I believe poems have to stand or fall on their own merits. Describing their origin can certainly add interest, but if a poem can’t be understood on its own, it probably isn’t speaking clearly enough. I have been accustomed to sending out poems into the world on their own. I’ve had two recent experiences that suggest this is not how others do things.
The first case concerns my poem “In the Service of Beauty” published by Muse, a journal of Riverside City College, Riverside, CA. The poem is in the voice of Artemisia Gentileschi, the painter.of 17th century Italy. I received an email from students asking thirteen questions about the work and my ideas. When their professor told them that was too much to ask, the questions were reduced to three, questions about my thoughts on femininity, the influence of the women’s movement, how that had influenced my writing of the poem.

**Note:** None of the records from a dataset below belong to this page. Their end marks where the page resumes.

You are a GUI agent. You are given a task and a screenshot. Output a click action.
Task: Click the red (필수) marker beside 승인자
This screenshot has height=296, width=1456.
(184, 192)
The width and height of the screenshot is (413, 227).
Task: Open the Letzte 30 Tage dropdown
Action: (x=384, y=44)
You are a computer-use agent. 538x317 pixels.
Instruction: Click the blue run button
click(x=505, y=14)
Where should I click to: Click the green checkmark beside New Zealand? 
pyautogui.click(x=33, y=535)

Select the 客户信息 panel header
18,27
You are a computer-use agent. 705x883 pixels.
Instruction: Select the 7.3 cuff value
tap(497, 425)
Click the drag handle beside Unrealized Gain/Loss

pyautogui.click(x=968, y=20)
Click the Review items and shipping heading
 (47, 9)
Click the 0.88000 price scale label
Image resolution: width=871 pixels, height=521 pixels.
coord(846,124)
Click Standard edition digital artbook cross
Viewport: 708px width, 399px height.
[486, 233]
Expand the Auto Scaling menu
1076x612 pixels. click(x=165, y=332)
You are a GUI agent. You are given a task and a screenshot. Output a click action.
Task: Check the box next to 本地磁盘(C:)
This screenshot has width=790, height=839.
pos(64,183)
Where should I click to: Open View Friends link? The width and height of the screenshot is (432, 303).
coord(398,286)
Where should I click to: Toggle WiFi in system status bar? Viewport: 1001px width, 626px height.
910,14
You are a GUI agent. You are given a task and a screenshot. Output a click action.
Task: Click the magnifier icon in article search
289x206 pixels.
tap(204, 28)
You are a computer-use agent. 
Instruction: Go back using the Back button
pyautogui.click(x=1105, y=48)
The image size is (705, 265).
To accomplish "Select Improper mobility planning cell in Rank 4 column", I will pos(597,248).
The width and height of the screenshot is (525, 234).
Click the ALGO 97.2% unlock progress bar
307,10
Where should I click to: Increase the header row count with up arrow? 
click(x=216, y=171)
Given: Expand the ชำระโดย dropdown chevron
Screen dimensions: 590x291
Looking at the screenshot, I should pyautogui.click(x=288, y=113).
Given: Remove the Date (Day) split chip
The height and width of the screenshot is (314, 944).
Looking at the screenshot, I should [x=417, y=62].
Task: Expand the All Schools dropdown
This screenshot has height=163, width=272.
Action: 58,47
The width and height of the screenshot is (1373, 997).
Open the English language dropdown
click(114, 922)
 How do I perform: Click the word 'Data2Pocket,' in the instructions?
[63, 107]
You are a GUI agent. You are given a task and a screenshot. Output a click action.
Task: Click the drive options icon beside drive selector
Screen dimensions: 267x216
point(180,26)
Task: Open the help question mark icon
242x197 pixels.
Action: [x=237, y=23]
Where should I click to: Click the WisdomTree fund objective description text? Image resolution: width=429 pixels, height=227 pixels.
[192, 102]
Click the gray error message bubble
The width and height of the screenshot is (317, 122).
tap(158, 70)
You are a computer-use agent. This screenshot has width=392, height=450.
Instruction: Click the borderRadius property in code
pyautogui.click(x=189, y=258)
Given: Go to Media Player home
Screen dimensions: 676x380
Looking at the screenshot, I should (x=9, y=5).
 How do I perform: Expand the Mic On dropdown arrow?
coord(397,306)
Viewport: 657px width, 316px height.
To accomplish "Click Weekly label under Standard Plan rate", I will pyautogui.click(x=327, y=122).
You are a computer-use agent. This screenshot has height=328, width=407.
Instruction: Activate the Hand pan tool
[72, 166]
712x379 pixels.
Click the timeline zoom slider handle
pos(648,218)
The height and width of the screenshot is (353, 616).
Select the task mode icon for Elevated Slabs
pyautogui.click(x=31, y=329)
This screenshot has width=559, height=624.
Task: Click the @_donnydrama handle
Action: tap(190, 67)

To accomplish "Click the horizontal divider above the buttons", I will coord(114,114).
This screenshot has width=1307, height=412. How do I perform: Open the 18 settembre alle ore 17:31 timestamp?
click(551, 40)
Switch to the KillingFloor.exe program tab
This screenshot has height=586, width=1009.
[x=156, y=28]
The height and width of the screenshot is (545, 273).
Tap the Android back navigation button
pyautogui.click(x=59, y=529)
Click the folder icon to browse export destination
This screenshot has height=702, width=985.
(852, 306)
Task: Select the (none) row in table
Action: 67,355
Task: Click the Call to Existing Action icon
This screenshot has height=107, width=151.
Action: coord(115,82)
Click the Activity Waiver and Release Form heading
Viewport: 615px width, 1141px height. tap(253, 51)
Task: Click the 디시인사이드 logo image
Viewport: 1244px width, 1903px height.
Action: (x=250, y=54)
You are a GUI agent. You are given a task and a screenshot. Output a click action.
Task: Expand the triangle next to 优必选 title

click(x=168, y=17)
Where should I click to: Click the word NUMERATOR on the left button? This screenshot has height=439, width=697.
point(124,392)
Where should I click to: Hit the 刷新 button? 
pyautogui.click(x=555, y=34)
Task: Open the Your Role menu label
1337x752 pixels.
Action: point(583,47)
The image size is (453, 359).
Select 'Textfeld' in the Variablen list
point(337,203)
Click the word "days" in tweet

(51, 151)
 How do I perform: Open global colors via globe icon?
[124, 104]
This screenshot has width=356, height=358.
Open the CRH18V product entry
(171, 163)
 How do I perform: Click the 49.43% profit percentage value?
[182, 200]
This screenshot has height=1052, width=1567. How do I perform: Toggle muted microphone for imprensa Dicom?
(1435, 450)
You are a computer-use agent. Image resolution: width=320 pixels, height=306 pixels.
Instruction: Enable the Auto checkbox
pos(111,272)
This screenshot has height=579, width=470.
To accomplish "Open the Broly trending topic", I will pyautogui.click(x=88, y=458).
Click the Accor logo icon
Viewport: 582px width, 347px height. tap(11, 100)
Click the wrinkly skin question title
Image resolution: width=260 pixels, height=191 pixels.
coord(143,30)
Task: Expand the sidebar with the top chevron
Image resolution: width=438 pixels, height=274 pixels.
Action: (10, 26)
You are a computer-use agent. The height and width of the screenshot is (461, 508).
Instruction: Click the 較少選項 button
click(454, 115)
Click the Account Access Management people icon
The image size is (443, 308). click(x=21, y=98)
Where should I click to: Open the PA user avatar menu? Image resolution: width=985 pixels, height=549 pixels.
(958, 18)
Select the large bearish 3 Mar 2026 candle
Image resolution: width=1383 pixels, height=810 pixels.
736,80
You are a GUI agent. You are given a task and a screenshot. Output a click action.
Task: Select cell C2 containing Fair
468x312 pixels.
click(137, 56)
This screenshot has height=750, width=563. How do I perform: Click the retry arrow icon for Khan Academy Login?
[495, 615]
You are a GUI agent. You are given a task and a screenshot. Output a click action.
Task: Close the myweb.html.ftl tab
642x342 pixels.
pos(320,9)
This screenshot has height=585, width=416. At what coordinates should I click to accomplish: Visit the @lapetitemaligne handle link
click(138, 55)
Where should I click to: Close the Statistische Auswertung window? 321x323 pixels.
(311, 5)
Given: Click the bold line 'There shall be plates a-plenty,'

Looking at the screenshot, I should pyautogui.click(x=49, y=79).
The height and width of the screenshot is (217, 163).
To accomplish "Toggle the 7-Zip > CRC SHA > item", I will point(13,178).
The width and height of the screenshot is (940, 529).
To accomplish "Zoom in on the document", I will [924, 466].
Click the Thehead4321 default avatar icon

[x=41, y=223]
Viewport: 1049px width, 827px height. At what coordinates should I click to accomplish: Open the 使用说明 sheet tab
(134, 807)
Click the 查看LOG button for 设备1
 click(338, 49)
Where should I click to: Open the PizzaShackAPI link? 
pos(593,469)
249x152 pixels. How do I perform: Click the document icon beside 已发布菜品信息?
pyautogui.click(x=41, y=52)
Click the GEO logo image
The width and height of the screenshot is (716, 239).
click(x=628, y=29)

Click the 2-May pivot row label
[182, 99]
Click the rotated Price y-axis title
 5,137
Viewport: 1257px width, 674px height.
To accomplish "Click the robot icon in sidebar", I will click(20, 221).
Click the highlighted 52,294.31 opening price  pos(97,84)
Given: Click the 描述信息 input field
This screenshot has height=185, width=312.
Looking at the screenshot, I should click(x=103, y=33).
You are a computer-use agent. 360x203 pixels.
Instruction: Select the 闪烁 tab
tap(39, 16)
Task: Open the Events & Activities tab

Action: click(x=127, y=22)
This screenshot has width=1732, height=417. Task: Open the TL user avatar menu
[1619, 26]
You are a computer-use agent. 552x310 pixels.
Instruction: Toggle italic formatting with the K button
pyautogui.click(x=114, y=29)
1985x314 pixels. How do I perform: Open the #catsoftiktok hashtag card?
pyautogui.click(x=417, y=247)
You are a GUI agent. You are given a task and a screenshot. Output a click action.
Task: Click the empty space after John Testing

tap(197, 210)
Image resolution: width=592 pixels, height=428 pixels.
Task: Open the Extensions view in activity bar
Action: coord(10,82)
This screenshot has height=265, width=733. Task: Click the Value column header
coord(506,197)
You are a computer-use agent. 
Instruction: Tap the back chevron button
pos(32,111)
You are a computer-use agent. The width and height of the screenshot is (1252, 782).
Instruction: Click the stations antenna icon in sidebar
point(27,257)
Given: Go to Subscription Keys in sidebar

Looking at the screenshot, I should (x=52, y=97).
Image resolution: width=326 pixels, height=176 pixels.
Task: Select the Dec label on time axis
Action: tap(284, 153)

I wrote back that “femininity” is a construct of patriarchy and I don’t use the word any more. I made general answers to the other questions, but what did this have to do with my poem, I wondered.
Not long after, I came up against a request to include with my submission a ‘Positionality Statement” “Please state how your identity as a writer serves the content of this piece, if it speaks to a specific component of your identity or intersectionality.” I conclude that academic discourse is doing its best, once again, to destroy our language. Of course I have a position, in relation to all the variables of class, race, gender, etc., etc. But how does a person have positionality or intersectionality? – we are not abstractions.
I will not submit to a journal that wants me to work as seriously on a statement as I do on the poems. The poem is what the reader makes of it.